Sick ward, The belief that Nike forced the putter change on Tiger post-scandal in exchange for sticking with him won’t die. Plausible? — Bradley Hendricks via Twitter

It’s true, by order of JFK, whose head is still kept alive in a jar in a cavern under Omaha, Neb. Nah. No player, not even Tiger, would give up the most important club in the bag for money, even if it’s millions. Besides, if Nike cut Tiger loose, even post-scandal, you don’t think another company would’ve picked up the greatest golfer of his generation? It’s not as if Tiger was down to his last $300 and needed the endorsement. He wasn’t even down to his last $300 million. So I’d say no, no way. It’s one conspiracy bridge too far, even for me.
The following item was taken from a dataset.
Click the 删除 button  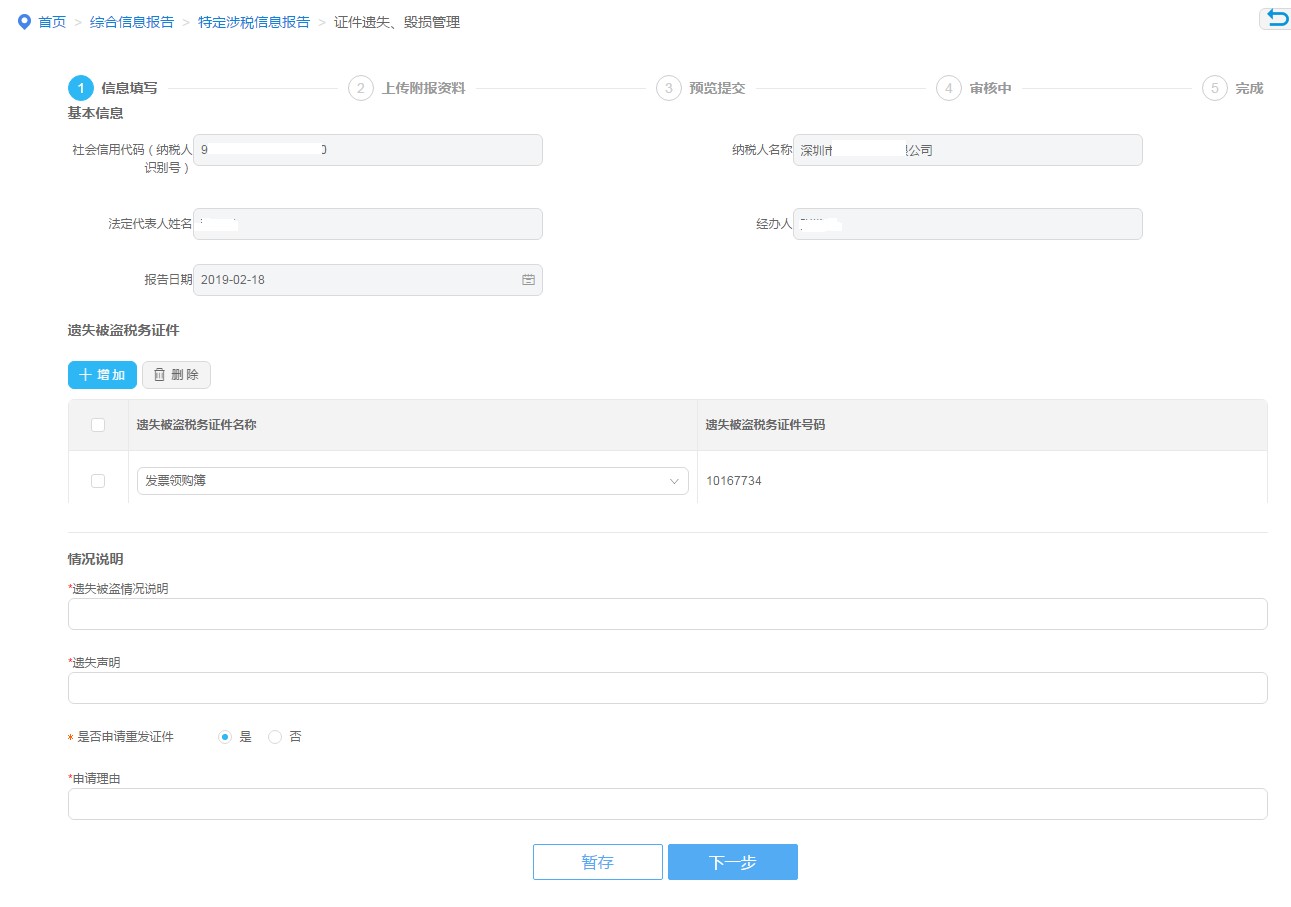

Cynical One, Someone vented that Tiger is trying to be a better person and father. Can he build confidence out of being nice or does his feral instinct go out the window? — Turtle Trader via Twitter

Well, Donatello, you have a legit point. I could just agree with you but even better, you should check out Paul Azinger on SportsCenter discussing that very topic. Tiger, he said, used to be comfortable when he made the other players in his group uncomfortable. Now Tiger is uncomfortable unless those other players are comfortable. Ask yourself this — Did Ben Hogan turn into Mr. Nice Guy when he hit 40?